### Instructions to follow
Begin at the line containing "Open the Explore icon in sidebar" and copy exactly through the last line of the listing, skipping every picture.

[[ Exercise input, beginning ]]

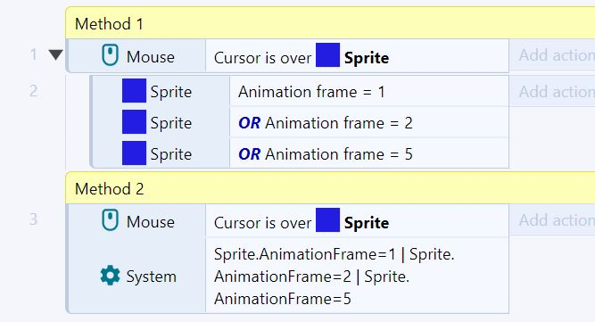Collapse event 1 with the triangle arrow
This screenshot has height=322, width=595.
(56, 55)
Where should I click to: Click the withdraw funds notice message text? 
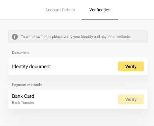tap(76, 37)
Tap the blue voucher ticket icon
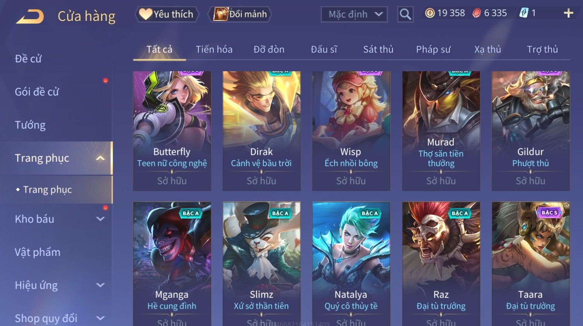Image resolution: width=583 pixels, height=326 pixels. 524,13
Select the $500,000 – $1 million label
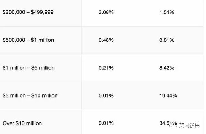This screenshot has height=134, width=206. point(28,40)
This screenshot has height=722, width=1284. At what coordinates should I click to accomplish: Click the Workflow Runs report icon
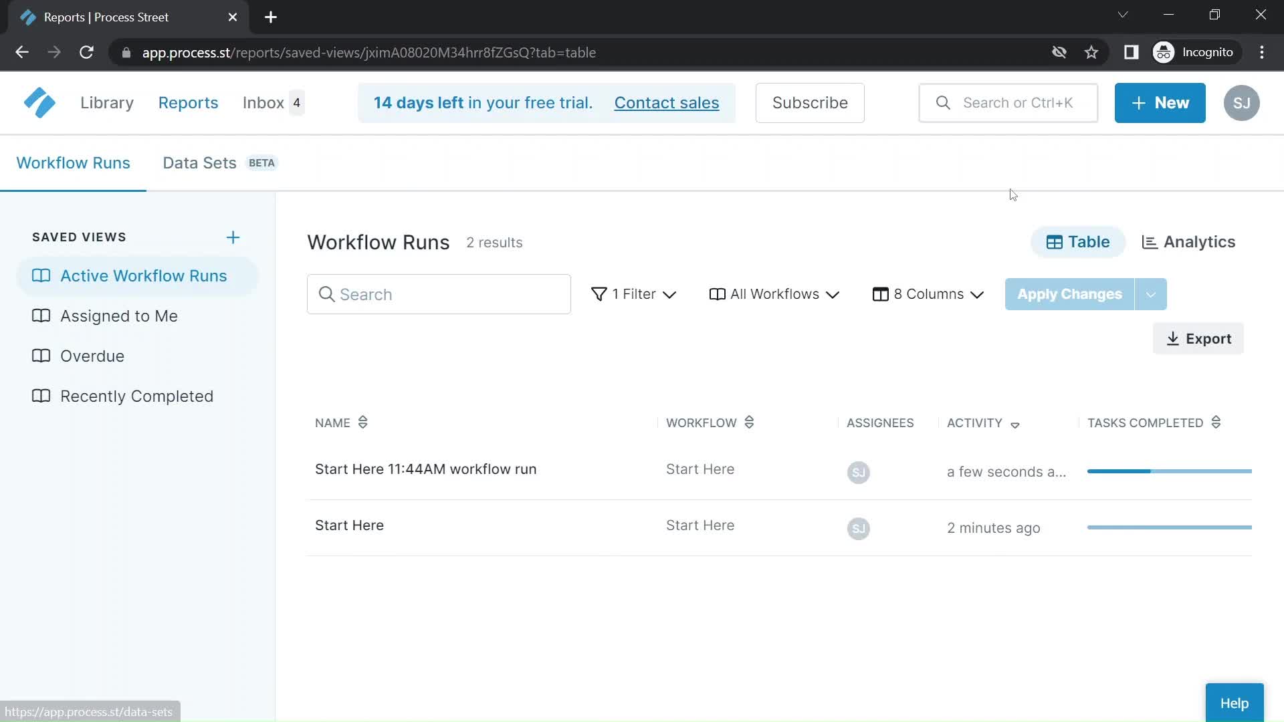click(x=41, y=276)

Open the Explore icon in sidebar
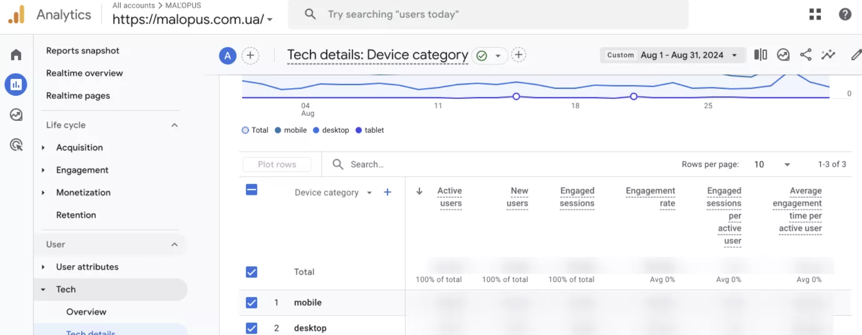point(16,115)
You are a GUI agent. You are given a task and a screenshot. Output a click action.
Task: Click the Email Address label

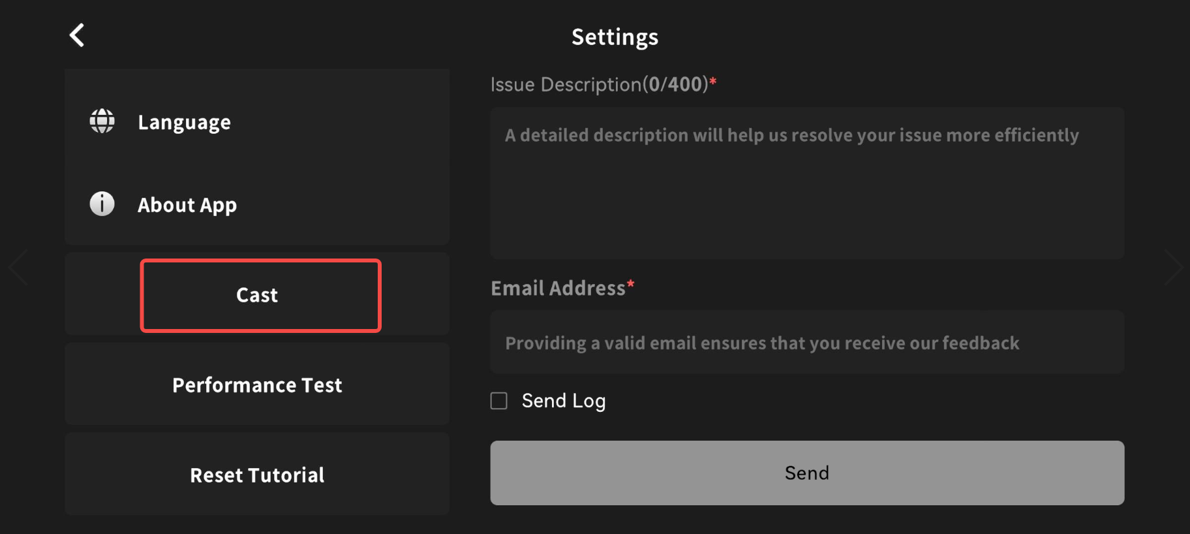click(558, 289)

[[ Exercise input, end ]]

### Solved problem
Open the Explore icon in sidebar
point(16,115)
You are a GUI agent. You are given a task and a screenshot. Output a click action.
Task: Click the Email Address label

click(558, 289)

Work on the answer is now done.